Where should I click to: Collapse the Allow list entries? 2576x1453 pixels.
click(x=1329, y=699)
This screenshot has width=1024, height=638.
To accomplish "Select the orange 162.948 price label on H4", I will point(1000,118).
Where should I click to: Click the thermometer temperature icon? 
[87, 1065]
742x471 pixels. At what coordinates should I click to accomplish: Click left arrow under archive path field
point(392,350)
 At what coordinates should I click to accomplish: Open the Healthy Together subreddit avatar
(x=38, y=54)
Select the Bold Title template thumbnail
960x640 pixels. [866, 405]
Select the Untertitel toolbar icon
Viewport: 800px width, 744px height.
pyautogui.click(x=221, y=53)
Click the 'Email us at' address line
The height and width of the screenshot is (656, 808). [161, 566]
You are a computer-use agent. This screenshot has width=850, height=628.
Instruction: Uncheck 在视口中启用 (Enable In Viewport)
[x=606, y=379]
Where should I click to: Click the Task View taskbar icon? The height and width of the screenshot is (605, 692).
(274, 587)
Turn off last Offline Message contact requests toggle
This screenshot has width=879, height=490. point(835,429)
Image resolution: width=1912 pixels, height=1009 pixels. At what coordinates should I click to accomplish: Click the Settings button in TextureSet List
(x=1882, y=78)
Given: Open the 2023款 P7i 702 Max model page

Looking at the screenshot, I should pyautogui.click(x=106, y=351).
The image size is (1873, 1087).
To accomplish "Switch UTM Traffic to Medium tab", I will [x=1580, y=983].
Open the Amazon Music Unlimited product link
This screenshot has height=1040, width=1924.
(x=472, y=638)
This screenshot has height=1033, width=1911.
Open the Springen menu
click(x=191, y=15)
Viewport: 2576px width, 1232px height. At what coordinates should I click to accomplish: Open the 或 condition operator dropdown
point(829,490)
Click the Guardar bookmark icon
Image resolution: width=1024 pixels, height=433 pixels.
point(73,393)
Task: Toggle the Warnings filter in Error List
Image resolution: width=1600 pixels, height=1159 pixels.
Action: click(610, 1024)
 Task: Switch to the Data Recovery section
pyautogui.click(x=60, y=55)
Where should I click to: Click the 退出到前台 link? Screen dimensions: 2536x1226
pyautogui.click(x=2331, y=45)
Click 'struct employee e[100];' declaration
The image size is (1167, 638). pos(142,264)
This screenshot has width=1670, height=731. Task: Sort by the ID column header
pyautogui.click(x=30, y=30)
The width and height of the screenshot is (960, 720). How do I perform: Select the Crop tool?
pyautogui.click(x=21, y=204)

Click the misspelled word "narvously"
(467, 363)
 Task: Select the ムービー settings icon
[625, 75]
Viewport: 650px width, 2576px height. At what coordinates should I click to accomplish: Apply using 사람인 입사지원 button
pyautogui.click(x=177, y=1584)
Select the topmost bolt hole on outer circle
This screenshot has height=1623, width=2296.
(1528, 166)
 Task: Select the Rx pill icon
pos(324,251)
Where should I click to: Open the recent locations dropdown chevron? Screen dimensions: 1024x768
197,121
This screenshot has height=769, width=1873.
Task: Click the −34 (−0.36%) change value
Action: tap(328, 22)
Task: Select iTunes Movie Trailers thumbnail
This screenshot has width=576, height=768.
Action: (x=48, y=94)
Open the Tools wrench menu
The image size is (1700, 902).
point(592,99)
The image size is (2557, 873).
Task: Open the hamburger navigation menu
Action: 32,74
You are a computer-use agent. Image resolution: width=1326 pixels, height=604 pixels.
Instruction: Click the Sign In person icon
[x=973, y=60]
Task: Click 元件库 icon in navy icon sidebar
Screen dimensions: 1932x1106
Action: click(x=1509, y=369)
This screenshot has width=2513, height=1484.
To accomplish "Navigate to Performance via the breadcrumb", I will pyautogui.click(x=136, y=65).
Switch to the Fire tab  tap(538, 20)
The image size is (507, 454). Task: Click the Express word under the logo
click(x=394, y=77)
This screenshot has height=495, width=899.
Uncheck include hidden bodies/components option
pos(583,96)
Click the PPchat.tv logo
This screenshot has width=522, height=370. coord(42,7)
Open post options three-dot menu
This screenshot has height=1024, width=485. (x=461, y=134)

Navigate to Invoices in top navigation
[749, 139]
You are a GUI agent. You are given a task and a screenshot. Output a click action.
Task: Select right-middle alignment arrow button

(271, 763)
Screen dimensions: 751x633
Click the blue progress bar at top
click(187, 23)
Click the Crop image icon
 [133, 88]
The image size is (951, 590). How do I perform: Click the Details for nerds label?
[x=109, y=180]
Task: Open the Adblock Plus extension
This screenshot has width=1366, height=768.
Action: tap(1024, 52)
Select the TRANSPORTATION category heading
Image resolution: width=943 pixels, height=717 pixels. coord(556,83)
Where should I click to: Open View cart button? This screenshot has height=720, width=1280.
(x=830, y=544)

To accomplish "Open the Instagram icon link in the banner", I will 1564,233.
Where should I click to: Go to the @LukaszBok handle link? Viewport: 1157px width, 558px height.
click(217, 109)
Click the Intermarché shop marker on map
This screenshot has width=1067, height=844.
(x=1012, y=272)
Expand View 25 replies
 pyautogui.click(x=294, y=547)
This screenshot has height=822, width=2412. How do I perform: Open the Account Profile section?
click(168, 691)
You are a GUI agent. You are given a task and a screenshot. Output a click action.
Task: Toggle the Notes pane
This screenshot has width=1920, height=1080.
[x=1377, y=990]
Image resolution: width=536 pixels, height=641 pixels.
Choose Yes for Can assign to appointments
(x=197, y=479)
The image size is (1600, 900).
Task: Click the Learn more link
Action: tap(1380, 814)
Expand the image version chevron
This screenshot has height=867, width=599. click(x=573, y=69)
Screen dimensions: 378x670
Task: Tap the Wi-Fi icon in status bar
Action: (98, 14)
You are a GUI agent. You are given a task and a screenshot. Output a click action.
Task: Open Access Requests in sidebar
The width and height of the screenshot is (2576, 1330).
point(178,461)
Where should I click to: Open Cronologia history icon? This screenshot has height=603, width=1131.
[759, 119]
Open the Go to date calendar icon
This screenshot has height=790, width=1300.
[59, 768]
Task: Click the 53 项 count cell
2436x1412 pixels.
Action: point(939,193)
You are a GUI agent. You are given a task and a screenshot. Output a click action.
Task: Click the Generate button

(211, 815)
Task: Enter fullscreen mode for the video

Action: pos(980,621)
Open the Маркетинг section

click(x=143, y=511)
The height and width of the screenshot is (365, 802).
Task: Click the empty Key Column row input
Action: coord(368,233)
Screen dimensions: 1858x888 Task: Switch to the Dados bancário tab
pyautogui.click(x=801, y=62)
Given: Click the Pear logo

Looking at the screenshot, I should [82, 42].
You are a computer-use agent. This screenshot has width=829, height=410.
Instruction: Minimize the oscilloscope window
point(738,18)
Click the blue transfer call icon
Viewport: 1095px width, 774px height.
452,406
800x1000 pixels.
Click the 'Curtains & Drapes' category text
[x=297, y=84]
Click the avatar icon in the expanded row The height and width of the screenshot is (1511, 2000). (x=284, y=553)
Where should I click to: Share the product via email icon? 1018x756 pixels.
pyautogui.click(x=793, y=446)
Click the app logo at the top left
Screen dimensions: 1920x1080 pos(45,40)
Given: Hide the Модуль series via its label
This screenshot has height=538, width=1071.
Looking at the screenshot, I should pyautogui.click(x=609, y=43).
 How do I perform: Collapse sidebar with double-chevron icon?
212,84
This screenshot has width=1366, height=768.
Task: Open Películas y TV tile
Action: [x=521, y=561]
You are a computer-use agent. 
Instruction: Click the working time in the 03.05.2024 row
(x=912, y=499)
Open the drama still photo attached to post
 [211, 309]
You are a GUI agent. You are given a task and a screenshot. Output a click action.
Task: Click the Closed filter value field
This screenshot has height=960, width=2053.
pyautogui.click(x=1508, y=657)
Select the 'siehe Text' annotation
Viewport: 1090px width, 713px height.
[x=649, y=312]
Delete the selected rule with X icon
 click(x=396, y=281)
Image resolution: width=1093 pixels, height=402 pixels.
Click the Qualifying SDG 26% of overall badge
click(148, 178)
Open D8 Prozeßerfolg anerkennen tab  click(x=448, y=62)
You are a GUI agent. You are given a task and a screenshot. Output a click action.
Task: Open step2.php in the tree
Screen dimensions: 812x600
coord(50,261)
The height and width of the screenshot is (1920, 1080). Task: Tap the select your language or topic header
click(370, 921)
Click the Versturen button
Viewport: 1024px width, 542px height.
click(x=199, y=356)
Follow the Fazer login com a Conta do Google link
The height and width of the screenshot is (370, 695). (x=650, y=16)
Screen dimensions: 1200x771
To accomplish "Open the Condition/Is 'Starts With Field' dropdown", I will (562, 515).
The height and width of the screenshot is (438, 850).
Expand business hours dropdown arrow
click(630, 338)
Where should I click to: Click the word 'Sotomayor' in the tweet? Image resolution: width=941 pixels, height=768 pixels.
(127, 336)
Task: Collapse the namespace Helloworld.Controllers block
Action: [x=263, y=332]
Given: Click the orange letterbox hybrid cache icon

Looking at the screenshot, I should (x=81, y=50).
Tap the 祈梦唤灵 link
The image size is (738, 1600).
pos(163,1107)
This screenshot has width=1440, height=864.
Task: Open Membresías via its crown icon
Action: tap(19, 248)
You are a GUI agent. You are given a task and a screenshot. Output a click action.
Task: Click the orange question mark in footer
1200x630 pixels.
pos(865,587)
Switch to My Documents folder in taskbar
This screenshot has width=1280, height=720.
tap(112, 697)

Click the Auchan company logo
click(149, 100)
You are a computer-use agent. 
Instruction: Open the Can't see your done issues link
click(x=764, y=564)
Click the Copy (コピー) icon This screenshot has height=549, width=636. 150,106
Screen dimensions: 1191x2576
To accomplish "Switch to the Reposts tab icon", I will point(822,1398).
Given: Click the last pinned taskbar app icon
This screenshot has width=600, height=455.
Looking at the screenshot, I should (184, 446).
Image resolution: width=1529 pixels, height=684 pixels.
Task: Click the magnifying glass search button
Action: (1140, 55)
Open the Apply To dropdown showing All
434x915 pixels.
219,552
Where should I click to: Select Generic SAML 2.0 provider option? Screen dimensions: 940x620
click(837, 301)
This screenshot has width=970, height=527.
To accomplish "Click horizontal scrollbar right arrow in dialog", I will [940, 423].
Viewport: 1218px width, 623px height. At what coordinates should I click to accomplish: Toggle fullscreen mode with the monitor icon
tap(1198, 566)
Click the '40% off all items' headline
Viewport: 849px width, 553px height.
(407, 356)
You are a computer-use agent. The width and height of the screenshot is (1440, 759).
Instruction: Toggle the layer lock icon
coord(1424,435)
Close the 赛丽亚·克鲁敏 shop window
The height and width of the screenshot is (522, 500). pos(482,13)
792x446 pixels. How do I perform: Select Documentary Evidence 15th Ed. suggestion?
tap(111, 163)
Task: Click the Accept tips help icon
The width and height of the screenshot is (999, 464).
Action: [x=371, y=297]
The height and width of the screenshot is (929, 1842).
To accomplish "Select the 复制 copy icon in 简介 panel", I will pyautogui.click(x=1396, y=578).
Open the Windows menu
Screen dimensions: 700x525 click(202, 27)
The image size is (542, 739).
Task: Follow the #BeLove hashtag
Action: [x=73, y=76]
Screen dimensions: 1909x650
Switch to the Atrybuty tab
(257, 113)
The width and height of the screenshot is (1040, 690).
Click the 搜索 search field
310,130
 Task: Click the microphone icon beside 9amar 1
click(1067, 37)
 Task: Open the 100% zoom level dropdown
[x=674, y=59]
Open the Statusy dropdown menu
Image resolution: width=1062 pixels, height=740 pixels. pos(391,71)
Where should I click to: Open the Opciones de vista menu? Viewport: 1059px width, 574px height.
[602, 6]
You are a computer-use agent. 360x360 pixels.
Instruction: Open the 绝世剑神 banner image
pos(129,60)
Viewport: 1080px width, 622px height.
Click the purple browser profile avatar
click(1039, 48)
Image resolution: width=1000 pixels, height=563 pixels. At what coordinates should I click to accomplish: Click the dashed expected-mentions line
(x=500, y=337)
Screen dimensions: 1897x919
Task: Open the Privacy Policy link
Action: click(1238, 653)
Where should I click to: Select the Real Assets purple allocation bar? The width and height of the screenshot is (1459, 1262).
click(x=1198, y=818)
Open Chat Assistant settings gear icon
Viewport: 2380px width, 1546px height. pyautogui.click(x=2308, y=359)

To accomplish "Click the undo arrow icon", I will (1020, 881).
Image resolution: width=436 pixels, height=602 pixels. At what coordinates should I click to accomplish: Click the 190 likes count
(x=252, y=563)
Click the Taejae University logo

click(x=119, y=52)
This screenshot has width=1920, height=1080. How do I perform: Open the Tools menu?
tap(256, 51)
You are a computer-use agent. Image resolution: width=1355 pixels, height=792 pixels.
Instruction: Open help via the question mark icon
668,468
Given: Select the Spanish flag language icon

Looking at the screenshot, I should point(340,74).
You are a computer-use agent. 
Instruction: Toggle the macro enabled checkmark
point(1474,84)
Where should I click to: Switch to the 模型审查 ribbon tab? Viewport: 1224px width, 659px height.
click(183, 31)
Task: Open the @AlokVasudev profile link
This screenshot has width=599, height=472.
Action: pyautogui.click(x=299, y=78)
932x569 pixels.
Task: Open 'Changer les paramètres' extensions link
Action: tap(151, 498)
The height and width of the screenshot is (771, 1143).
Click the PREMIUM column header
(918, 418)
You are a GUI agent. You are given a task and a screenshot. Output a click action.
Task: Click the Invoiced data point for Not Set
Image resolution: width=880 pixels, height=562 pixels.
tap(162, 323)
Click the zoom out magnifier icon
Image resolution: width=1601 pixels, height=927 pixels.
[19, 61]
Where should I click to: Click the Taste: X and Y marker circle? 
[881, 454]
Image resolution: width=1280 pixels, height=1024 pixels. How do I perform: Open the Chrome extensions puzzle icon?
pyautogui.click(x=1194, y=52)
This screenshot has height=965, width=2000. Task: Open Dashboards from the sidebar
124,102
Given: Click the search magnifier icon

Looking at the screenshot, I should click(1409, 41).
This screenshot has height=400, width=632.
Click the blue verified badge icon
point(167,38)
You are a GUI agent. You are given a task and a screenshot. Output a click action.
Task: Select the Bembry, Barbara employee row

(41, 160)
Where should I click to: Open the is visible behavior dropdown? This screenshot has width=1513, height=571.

——

WORK TO DO = Update the lines from the one containing "Image resolution: width=536" through the one containing "Action: (98, 14)", inclusive, changing "Choose Yes" to "Select Yes" and leaving the rest as it is. Give back only those lines.

TASK RESPONSE =
Image resolution: width=536 pixels, height=641 pixels.
Select Yes for Can assign to appointments
(x=197, y=479)
The image size is (1600, 900).
Task: Click the Learn more link
Action: tap(1380, 814)
Expand the image version chevron
This screenshot has height=867, width=599. click(x=573, y=69)
Screen dimensions: 378x670
Task: Tap the Wi-Fi icon in status bar
Action: (98, 14)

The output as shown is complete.